WORKING DATA.
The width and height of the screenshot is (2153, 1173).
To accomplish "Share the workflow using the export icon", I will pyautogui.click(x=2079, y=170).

...

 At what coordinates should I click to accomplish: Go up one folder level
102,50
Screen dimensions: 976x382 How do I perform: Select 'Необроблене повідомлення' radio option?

ASSIGNMENT. Starting at the line above that contains "At what coordinates", repeat each line exactly up to and including the line that contains "Screen dimensions: 976x382", and stop there.

ANSWER.
 At what coordinates should I click to accomplish: Go up one folder level
102,50
Screen dimensions: 976x382 How do I perform: Select 'Необроблене повідомлення' radio option?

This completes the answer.